Parte do território da Guiné-Bissau mostra sinais de se estar a transformar num deserto devido a décadas de abate descontrolado de florestas sem que haja medidas para travar o problema, alertou um dos antigos responsáveis pelo setor florestal.
Se a devastação voltar a níveis registados até 2014, "o deserto vai entrar com uma força tão grande que eu acho que o povo guineense não merece tanto castigo", referiu à Lusa Constantino Correia, engenheiro florestal.
Constantino já foi diretor-geral de florestas entre 2004 e 2005 e agora acompanha projetos de autossuficiência alimentar para o Ministério da Agricultura da Guiné-Bissau.
Este especialista no setor faz parte de um grupo que está a analisar crimes ambientais cometidos no país para debate num fórum criminal a dinamizar nos próximos meses pelas Nações Unidas.
A agricultura nómada, a exploração de lenha e carvão (fonte de energia da maioria dos lares guineenses) e a plantação de árvores de fruto têm dizimado a floresta, mas na última década o corte ilegal acelerou a devastação.
O auge da invasão dos "tronqueiros" e suas motosserras, como são conhecidos pela população os madeireiros, aconteceu depois do golpe de Estado militar de 2012.
"O Estado deixou de existir, as pessoas faziam o que queriam e o que aconteceu nas florestas da Guiné-Bissau espero que nunca mais aconteça", disse Constantino Correia à Lusa, ao classificar os números como "avassaladores".
O único inventário florestal do país, publicado em 1985, recomendava um limite de corte de 20.000 metros cúbicos de madeira por ano para a soma de dez espécies comerciais.
No entanto, só em 2014, a Direção-Geral de Florestas e Fauna (DGFF) certificou a exportação de 91.138 metros cúbicos de uma única espécie cortada na Guiné-Bissau, a madeira pau-de-sangue, tendo quase toda como destino a China, referiu Constantino Correia.

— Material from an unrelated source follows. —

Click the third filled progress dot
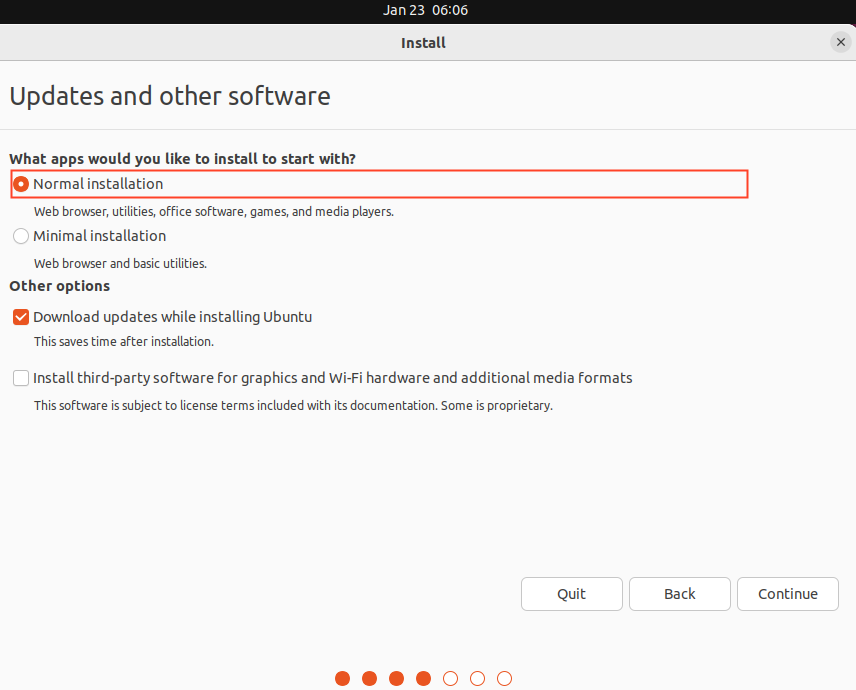The width and height of the screenshot is (856, 690). coord(396,678)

"Isto é muito grave", sublinha, e só aconteceu porque houve "muitas cumplicidades" das mais altas autoridades para que um punhado de gente ganhasse muito dinheiro em pouco tempo, sem olhar aos danos ambientais a médio e longo prazo.
"Somos um milhão e meio de guineenses a viver neste país, que se submeteu aos caprichos de um número insignificante. O negócio da madeira não beneficiou mais que cinco mil pessoas" e de forma ilegal.

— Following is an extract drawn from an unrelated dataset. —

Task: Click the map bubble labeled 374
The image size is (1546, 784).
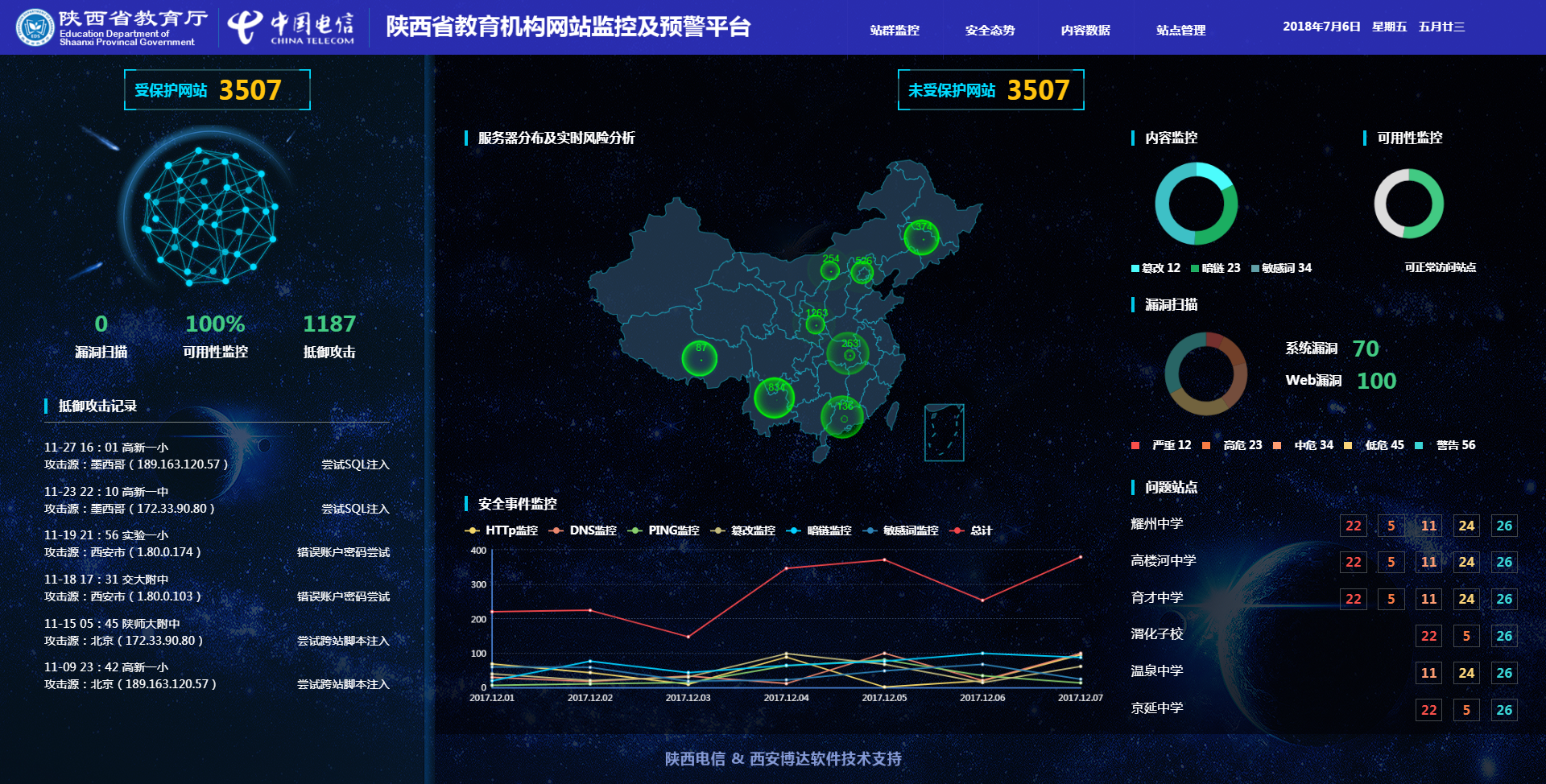Action: pyautogui.click(x=921, y=237)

Constantino Correia alerta que o corte continua, embora de forma mais tímida, ou seja, "caiu 95%" depois de as autoridades eleitas em 2014 tomarem posse, mas aproveita-se sempre da falta de meios de fiscalização.
A Lusa tentou obter esclarecimentos juntos dos ministérios da Agricultura e dos Recursos Naturais da Guiné-Bissau, mas sem sucesso.
Entretanto, a paisagem continua a mudar: o antigo diretor-geral das florestas diz que o aviso que está a lançar é muito sério.
Sobretudo no leste do país, regista-se uma subida de temperaturas para valores "nunca vistos na Guiné-Bissau", há mudanças na periodicidade das chuvas e surgem tempestades de poeira.
Ao mesmo tempo, "o coberto vegetal está a diminuir drasticamente" e daqui a uns anos será a vez de juntar a esta paisagem as consequências do abate desenfreado que decorreu de 2012 a 2014.